DELETE FROM test_data 
WHERE TRUNC(created_at, 'dd') IN (TO_DATE('3-jan-2007', 'dd-mon-yyyy'),
TO_DATE('5-jan-2007', 'dd-mon-yyyy'));
2880 rows deleted.

SELECT TRUNC(created_at, 'dd') created_on, count(*)
FROM test_data
GROUP BY TRUNC(created_at, 'dd');
CREATED_ON   COUNT(*)
---------- ---------
01-jan-07 1439
02-jan-07 1440
04-jan-07 1440
06-jan-07 1440
07-jan-07 1361
5 rows selected.

Because we are dealing with sparse data, row counts for only five days are returned by our query. However, the requirement is to produce a row for each of the ten days in our range. We will use the CONNECT BY LEVEL clause, inline views and an outer join to provide the solution.

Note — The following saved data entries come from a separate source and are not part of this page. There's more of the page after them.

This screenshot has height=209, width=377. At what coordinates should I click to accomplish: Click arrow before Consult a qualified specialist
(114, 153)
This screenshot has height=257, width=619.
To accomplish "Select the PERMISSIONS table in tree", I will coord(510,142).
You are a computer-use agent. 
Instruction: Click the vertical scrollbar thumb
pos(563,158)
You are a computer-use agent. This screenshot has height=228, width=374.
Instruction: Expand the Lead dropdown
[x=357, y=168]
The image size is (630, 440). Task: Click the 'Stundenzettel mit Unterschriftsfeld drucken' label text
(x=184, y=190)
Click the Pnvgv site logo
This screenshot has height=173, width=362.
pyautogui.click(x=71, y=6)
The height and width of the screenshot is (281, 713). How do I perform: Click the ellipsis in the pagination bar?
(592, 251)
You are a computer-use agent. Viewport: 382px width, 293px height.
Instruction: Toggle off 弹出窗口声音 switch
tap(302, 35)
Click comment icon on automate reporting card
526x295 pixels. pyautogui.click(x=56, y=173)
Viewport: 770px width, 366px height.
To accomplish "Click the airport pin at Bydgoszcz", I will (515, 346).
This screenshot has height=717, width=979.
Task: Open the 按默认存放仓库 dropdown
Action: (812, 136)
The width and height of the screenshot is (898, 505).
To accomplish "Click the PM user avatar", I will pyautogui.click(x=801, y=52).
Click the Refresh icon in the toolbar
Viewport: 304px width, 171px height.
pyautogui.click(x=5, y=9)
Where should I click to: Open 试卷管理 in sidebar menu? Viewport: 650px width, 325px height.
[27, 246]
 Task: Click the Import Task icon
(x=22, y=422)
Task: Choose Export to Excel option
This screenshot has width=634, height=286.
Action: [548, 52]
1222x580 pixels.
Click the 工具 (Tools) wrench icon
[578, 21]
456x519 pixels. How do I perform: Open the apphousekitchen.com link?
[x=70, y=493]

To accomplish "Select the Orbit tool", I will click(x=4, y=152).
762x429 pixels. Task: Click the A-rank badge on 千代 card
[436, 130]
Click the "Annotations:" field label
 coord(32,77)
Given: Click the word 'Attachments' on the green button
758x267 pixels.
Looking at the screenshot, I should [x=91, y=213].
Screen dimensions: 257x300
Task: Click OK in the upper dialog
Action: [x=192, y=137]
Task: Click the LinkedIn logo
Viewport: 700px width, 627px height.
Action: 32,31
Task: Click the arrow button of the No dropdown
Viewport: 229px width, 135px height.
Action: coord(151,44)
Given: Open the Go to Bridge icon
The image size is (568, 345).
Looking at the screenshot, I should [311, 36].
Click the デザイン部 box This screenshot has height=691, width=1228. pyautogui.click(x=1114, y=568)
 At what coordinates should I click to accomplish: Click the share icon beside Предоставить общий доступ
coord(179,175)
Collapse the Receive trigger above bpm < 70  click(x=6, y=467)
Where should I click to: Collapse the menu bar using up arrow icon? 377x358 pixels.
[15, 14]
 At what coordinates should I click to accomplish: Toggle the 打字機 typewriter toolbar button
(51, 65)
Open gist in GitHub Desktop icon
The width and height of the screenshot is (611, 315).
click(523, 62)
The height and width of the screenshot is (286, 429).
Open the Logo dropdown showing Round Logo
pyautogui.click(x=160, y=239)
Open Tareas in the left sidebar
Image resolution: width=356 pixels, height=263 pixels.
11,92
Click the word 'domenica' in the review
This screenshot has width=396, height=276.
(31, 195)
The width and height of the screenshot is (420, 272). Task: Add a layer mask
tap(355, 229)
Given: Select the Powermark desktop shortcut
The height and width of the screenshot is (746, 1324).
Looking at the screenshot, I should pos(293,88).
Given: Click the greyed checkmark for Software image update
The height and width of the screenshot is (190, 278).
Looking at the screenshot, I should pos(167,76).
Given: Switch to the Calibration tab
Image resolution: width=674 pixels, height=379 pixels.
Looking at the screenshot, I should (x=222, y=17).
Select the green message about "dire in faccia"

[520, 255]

First, we construct a query to return a row for each day in a specified range.

SELECT TO_DATE('1-jan-2007', 'dd-mon-yyyy') + (rownum - 1) created_on
FROM dual
CONNECT BY LEVEL <= TO_DATE('10-jan-2007', 'dd-mon-yyyy') -
TO_DATE('1-jan-2007', 'dd-mon-yyyy') + 1;
CREATED_ON
----------
01-jan-07
02-jan-07
03-jan-07
04-jan-07
05-jan-07
06-jan-07
07-jan-07
08-jan-07
09-jan-07
10-jan-07
10 rows selected.
This query is then joined with an aggregate query on the test data using an outer join.
SELECT created_on,
NVL(qty, 0) qty
FROM
(SELECT TO_DATE('1-jan-2007', 'dd-mon-yyyy') + (rownum - 1) created_on
FROM dual
CONNECT BY LEVEL <= TO_DATE('10-jan-2007', 'dd-mon-yyyy') -
TO_DATE('1-jan-2007', 'dd-mon-yyyy') + 1)
LEFT OUTER JOIN
(SELECT TRUNC(created_at, 'dd') created_on,
COUNT(*) qty
FROM test_data
GROUP BY TRUNC(created_at, 'dd'))
USING(created_on)
ORDER BY created_on;
CREATED_ON        QTY
---------- ----------
01-jan-07 1439
02-jan-07 1440
03-jan-07 0
04-jan-07 1440
05-jan-07 0
06-jan-07 1440
07-jan-07 1361
08-jan-07 0
09-jan-07 0
10-jan-07 0
10 rows selected.

Now we are guaranteed to return a row for every day in our range, even for the days with no data.